Document section ::

Graph Model

Curiosity Workspace represents data as a labeled property graph:

• Nodes represent entities (e.g., User, Ticket, Device, Policy)
• Edges represent relationships (e.g., Created, Mentions, BelongsTo)
• Properties store structured fields on nodes

The graph model is the backbone for:

• exploration (“show me related things”)
• context building (neighbors, clusters, paths)
• graph-constrained search (“search within this customer’s accounts”)

Schemas: types and constraints

Workspaces are schema-driven:

Internal Schemas

Curiosity includes built-in schemas for core functionality (e.g., _FileEntry, _User, _AccessGroup). These internal schemas are prefixed with an underscore (_) and are protected from modification or deletion.

Internal node types may have different user-facing display names in the UI. For example, the _AccessGroup node type is visible to users as Team.

• Node schemas define node types and their keys/properties.

Record excerpts ::
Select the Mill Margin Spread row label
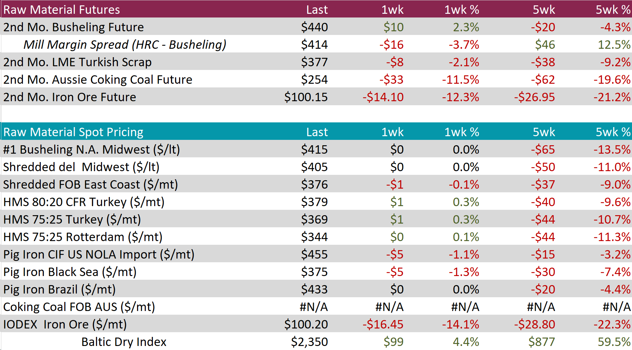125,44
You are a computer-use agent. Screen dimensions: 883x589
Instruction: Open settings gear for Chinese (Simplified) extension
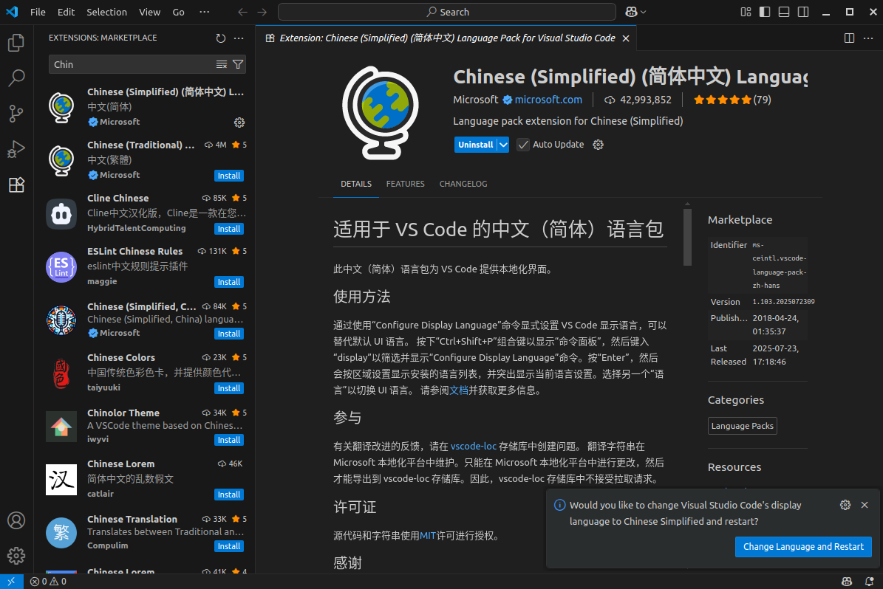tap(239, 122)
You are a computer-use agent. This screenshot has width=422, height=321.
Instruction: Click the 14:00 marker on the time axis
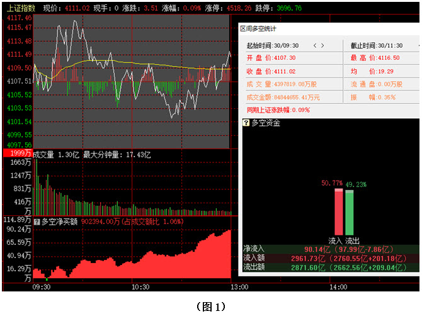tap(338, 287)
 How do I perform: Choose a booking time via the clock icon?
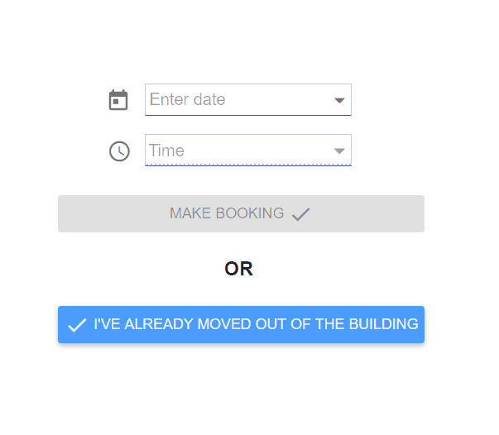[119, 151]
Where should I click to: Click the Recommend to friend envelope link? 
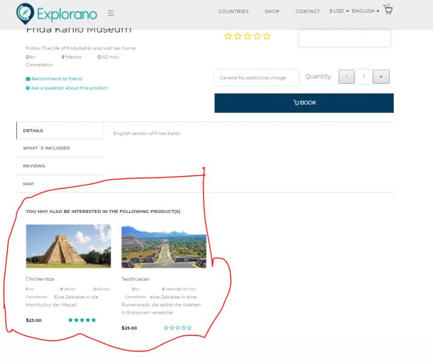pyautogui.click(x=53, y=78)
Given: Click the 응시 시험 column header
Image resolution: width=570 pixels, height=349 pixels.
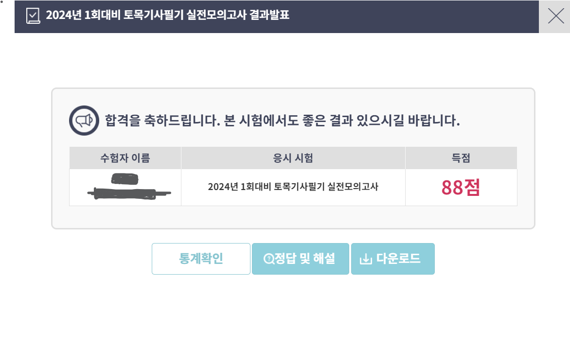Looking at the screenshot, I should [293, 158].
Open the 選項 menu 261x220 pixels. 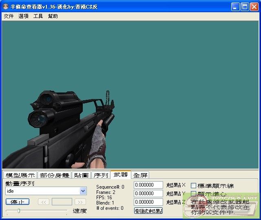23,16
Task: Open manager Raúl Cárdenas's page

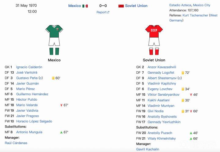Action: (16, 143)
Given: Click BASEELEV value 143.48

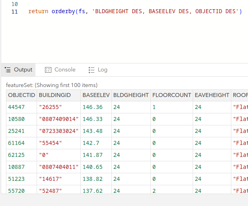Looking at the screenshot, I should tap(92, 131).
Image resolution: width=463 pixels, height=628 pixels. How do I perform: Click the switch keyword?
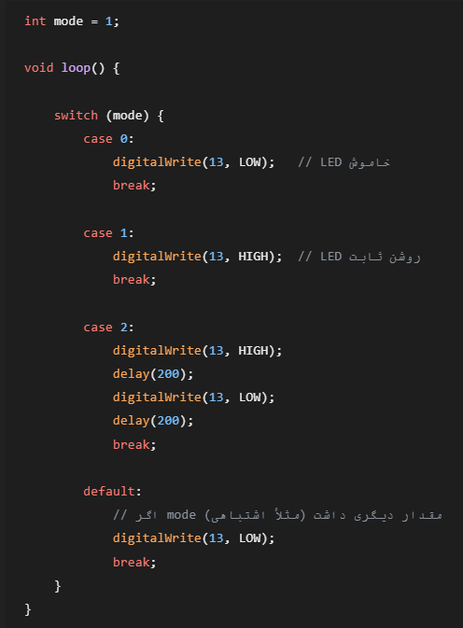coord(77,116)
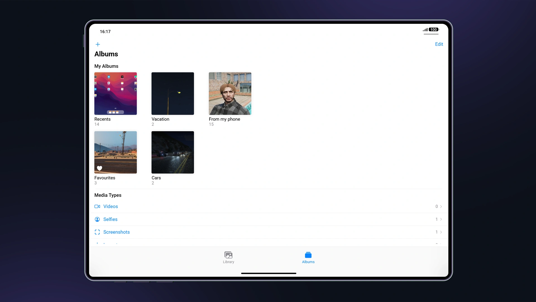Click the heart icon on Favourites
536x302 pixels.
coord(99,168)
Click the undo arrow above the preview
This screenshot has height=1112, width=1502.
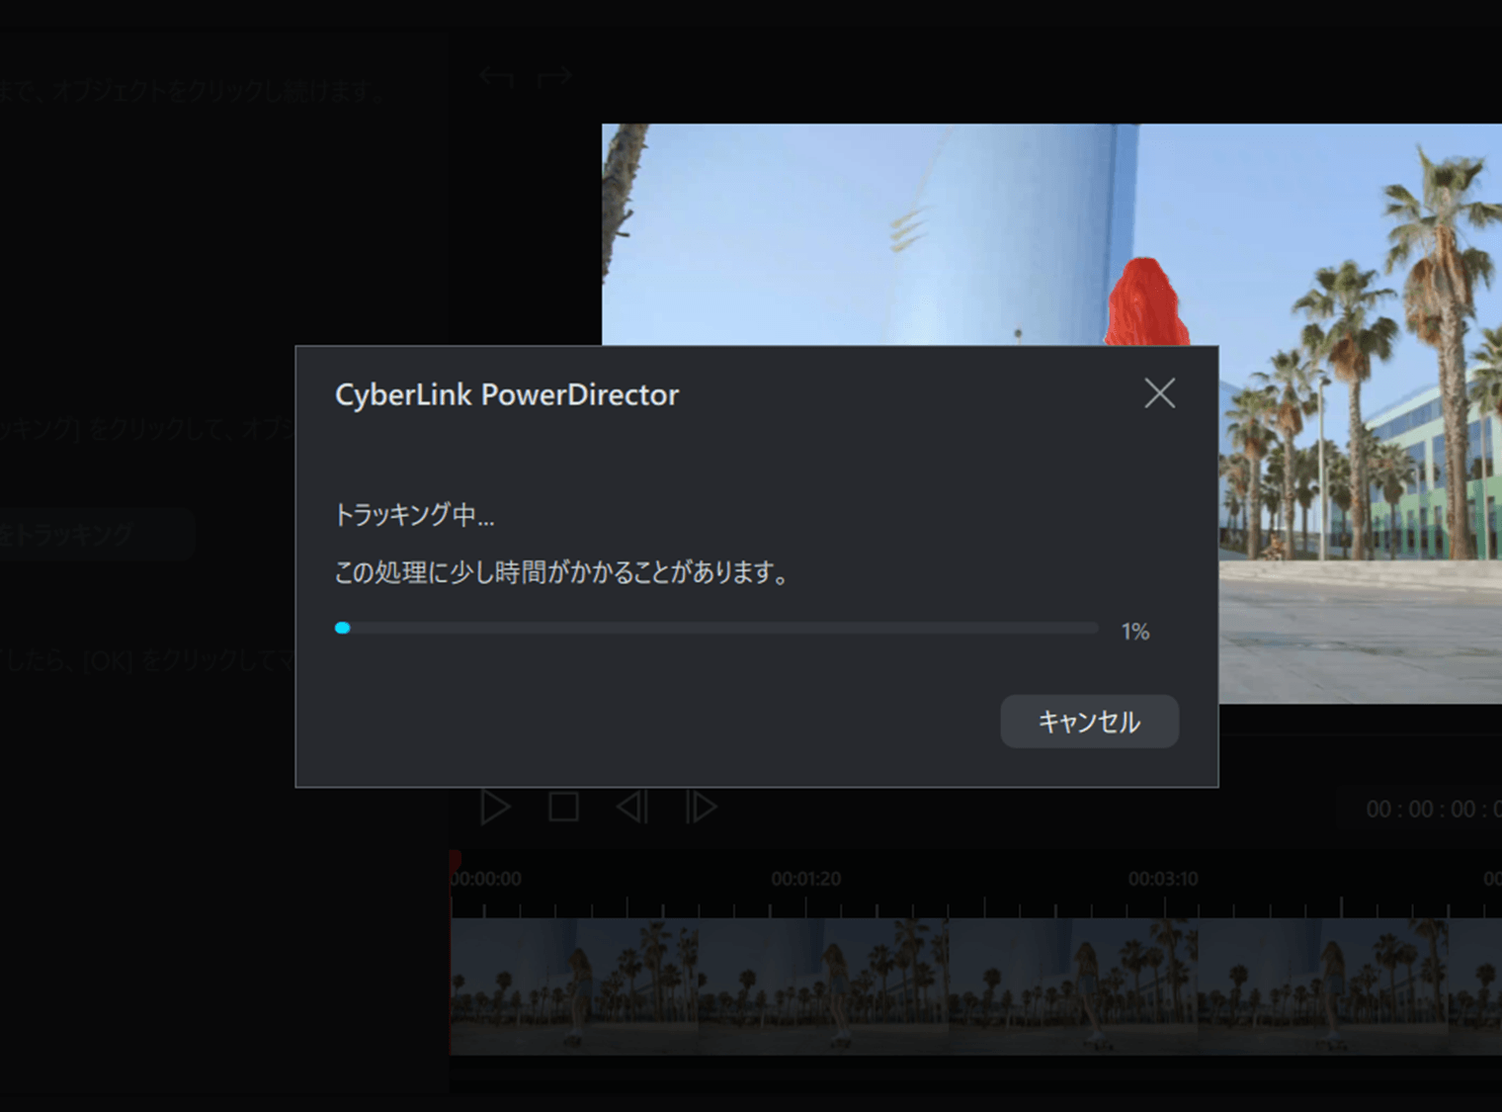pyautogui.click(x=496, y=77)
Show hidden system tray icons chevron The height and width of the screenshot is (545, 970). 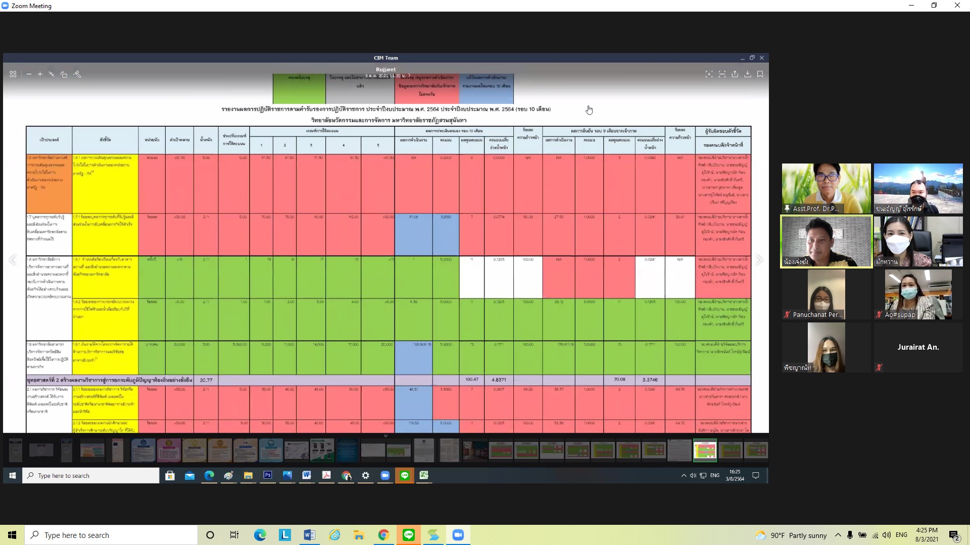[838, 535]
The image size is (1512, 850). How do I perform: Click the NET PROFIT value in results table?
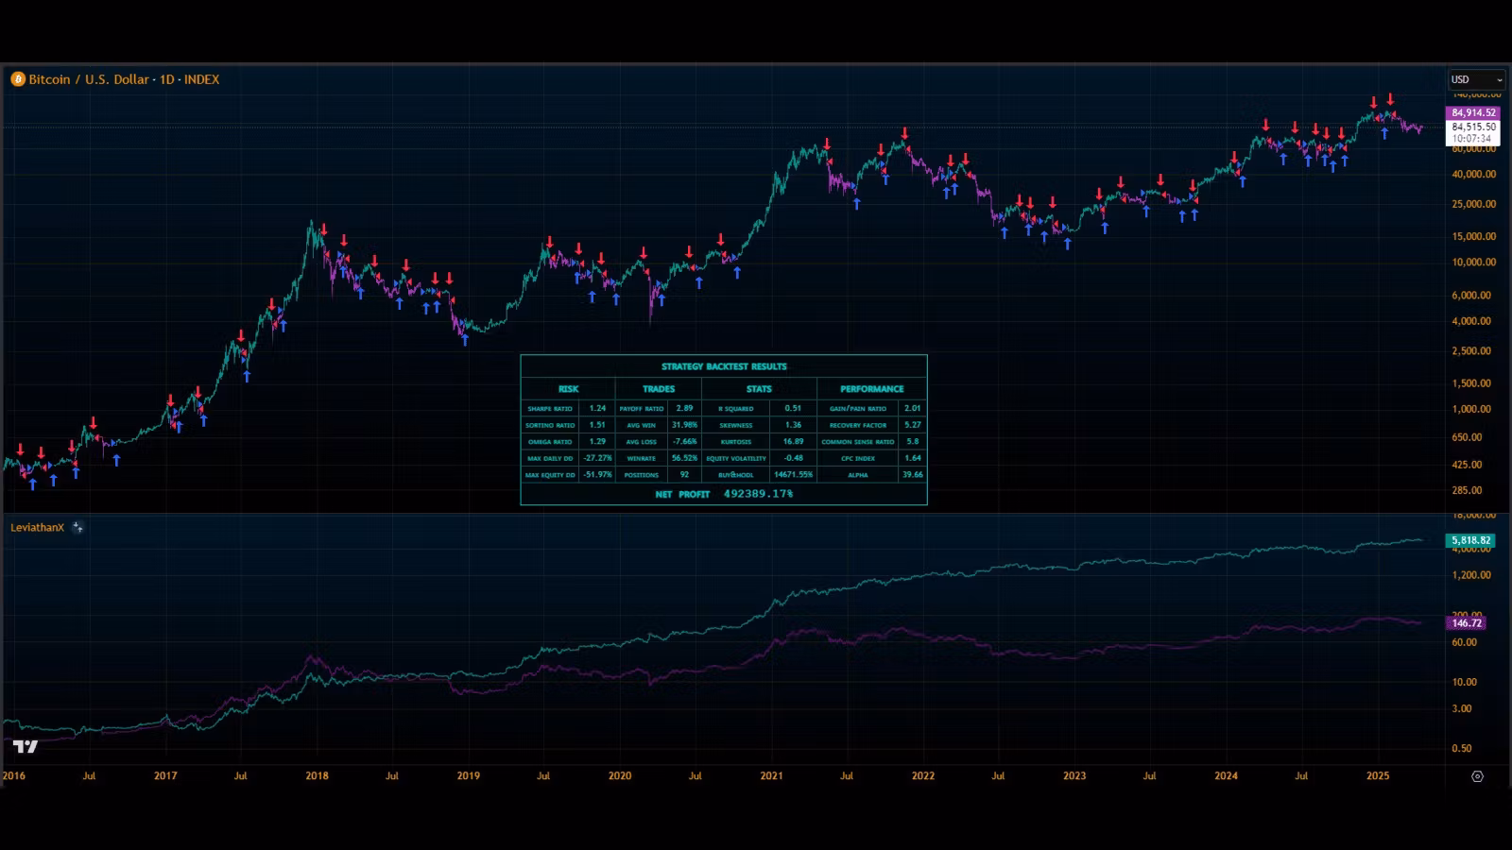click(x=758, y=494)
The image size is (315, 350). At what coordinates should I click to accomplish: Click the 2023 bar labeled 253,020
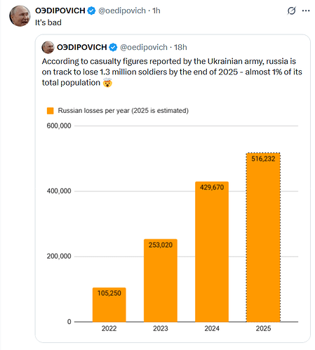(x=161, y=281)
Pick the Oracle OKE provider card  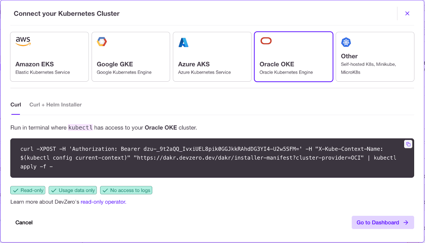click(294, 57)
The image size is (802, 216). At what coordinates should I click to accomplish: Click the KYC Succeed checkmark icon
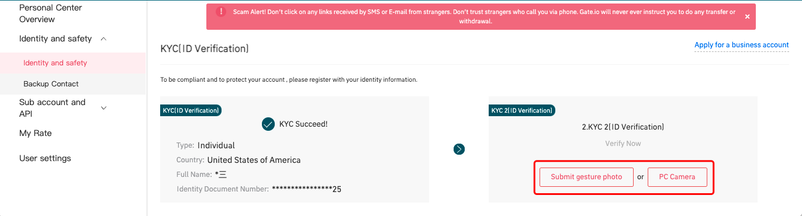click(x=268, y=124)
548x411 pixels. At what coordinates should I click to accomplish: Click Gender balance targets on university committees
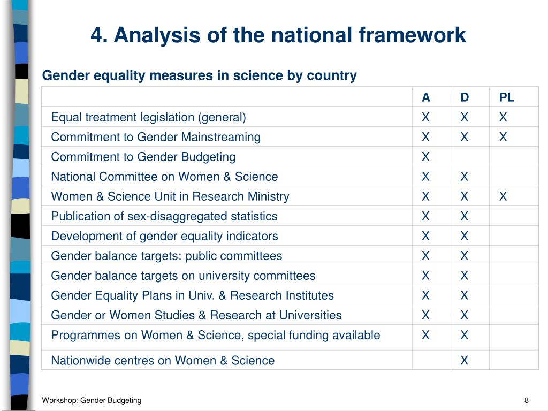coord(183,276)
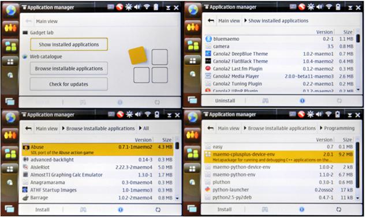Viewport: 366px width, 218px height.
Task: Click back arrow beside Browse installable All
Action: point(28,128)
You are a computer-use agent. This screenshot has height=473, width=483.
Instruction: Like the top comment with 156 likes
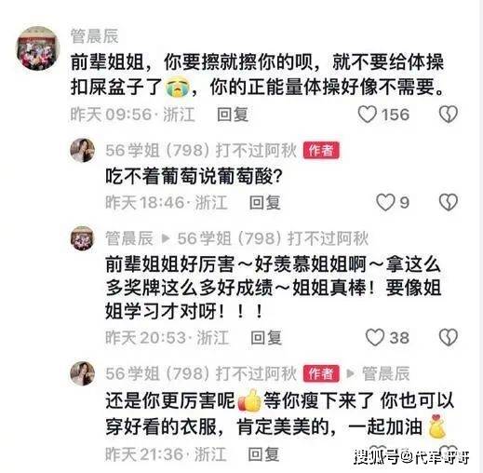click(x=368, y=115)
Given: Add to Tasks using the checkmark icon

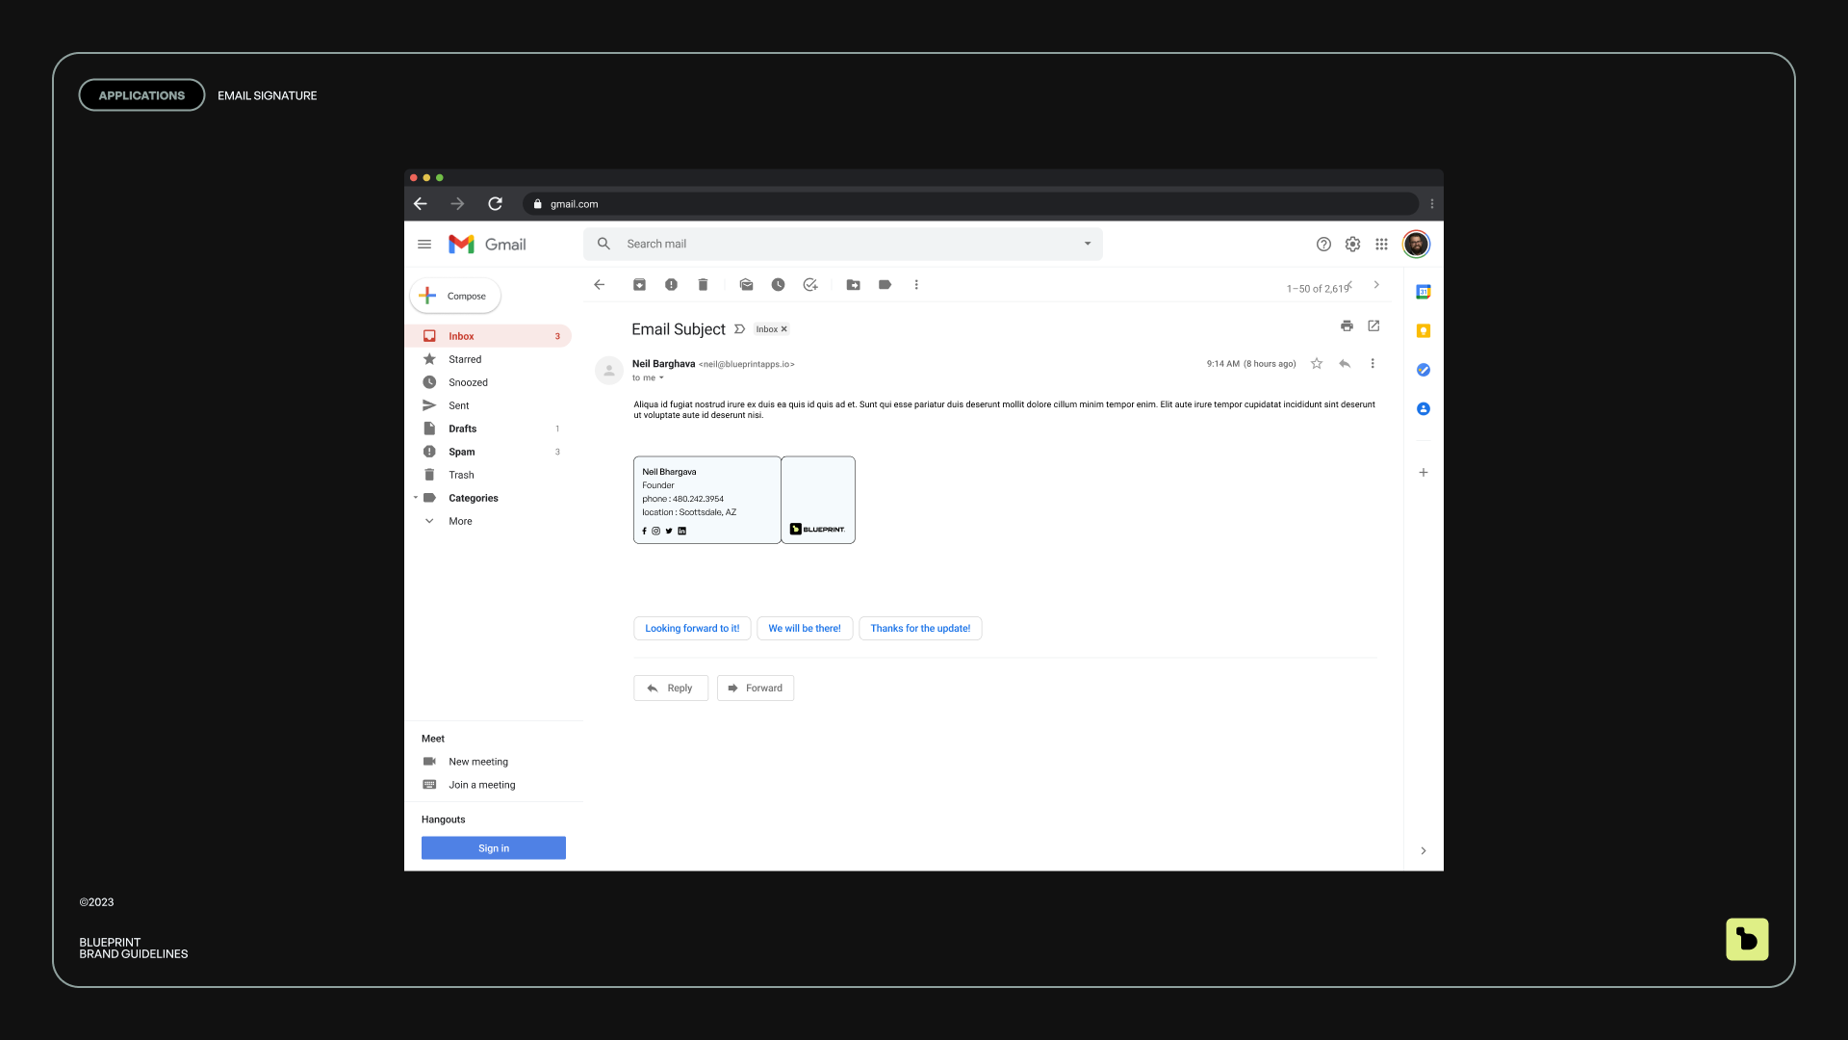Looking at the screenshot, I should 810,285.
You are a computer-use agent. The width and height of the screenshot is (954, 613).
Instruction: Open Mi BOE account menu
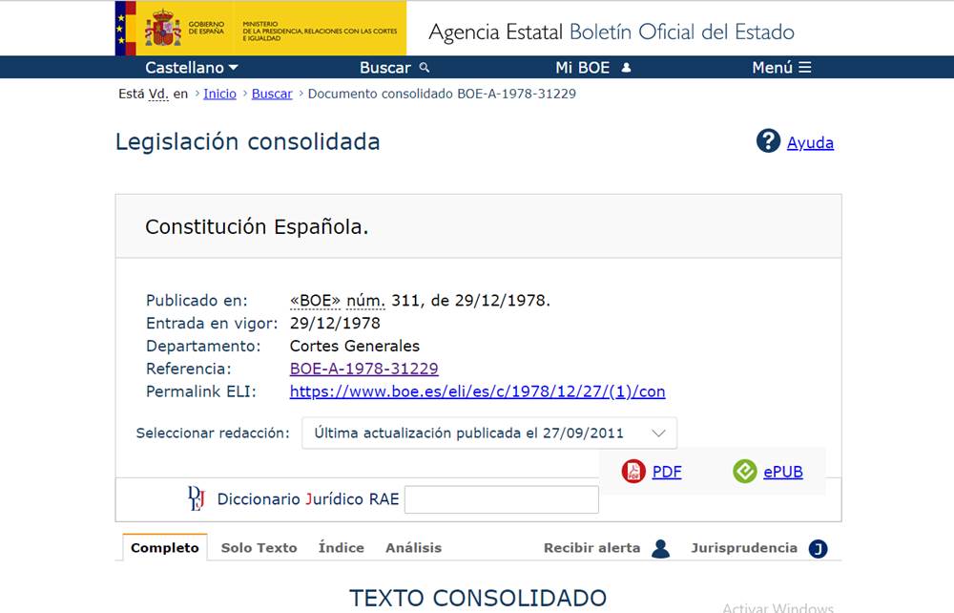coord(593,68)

Problem 1 ::
Answer these questions using the graph model text:
(a) What do properties store?
(b) What character is used as a prefix for internal schemas?
(c) What name do users see in the UI for the _AccessGroup node type?
Problem 2 :: Filter the records to keep only the lines that contain the word "checkmark".
The graph model text and the records are unrelated material.

Full output 1 ::
(a) Structured fields on nodes
(b) An underscore (_)
(c) Team

Full output 2 ::
The image size is (802, 216). At what coordinates should I click to accomplish: Click the KYC Succeed checkmark icon
Given: Add to Tasks using the checkmark icon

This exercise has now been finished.